*PAGE EXCERPT*:
• • • •
The adjustment and performance of the CNN model could be visualised by graphs of training and validation losses. Figure 1.a depicts these metrics, both the validation and the training losses decrease and stabilise, reaching its minimum after 80 until 100 epochs (complete passes of the training data set through the algorithm). Our model shows an optimal generalisation to validation data (optimal fit) and then is not under- or over-fitted because the curves of the training and validation losses overlap. The accuracy of the model is depicted in the Fig. 1.b. The plot illustrates that both the training and the validation accuracies are linearly increasing until they reach 92%. This behaviour is attained in the model without dropout or weight regularisations.

Our mode had a hold-out of 80 − 20 (80% of data for training and 20% of the data for validating). The performance of the training model was tested on the validation dataset, which consisted of 200 images of FD curves of each class. Hence the final model used 2400 images of FD curves (800 images for each of the 3 classes) for training and 600 images for validating the performance of the model (200 images per class). The classification capability of the model is then appreciated in a confusion matrix (Fig. 1.c).

The Fig. 1.c illustrates that the true positives (TP) are high for the three predicted classes on the validation dataset (it can be seen on the diagonal going from up-left corner to the bottom-right corner). On 200 FD curves belonging to the domains denoted as Inter, the algorithm correctly classifies 174 curves as Inter and misclassify 4 curves as Nano and 22 as Out. On 200 FD curves belonging to the domains denoted as Nano, the algorithm correctly classifies 199 curves as Nano and misclassify 1 curve as Inter and 0 as Out. On 200 FD curves belonging to the domains denoted as Out, the algorithm correctly classifies 182 curves as Out and misclassify 18 curves as Inter and 0 as Nano. From the confusion matrix, we can make a classification report that includes the commonly useful metric parameters as follows. The precision for Inter, Nano and Out classes are 0.89, 0.99 and 0.88, respectively (Fig. 1.d). The recall (sensitivity or true positive rate) for Inter, Nano and Out classes are 0.86, 0.97 and 0.92 respectively. The F1-score, which combines the precision and recall scores, for Inter, Nano and Out classes are 0.88, 0.98 and 0.89, respectively. This last parameter is used to obtain 0.92 of macro-averaged F1 score and 0.92 for the weighted average, finally the general accuracy was of 92%.
• • • •
*THE DATA*:
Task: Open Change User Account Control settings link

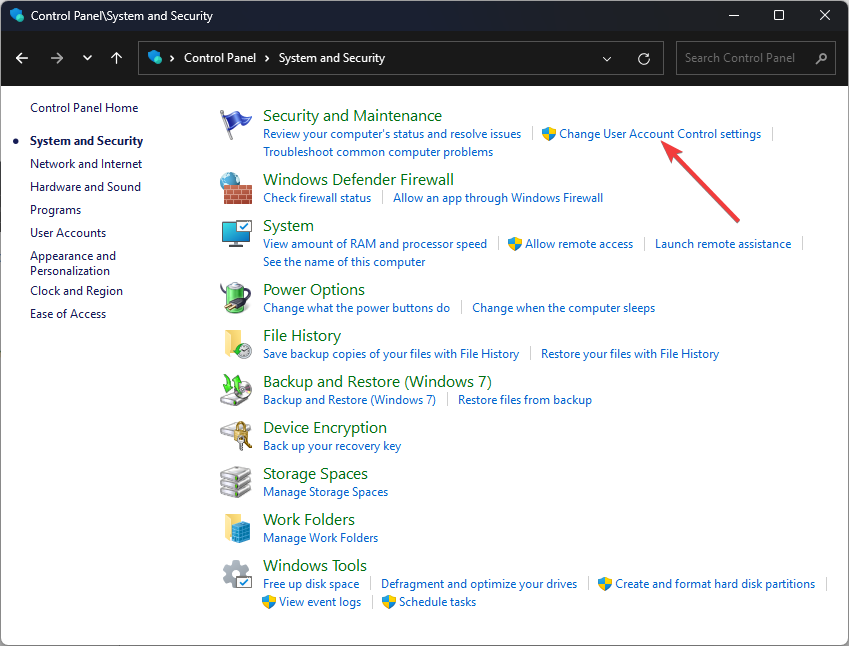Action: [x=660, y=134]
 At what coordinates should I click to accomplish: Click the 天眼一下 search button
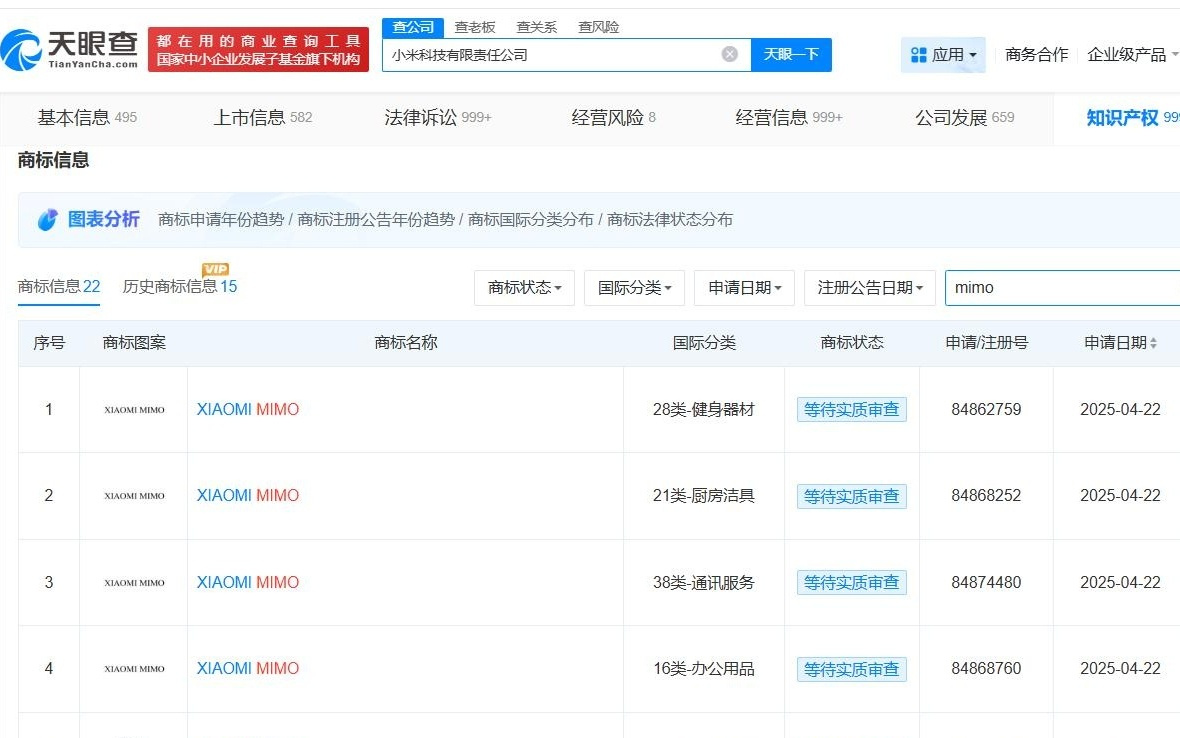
• • • •
*ASSIGNED TASK*: Please copy out the part of the CNN model passage starting with "Our mode had" and going on through "matrix (Fig. 1.c).", word for word. Draw only on the CNN model passage.

*ANSWER BOX*:
Our mode had a hold-out of 80 − 20 (80% of data for training and 20% of the data for validating). The performance of the training model was tested on the validation dataset, which consisted of 200 images of FD curves of each class. Hence the final model used 2400 images of FD curves (800 images for each of the 3 classes) for training and 600 images for validating the performance of the model (200 images per class). The classification capability of the model is then appreciated in a confusion matrix (Fig. 1.c).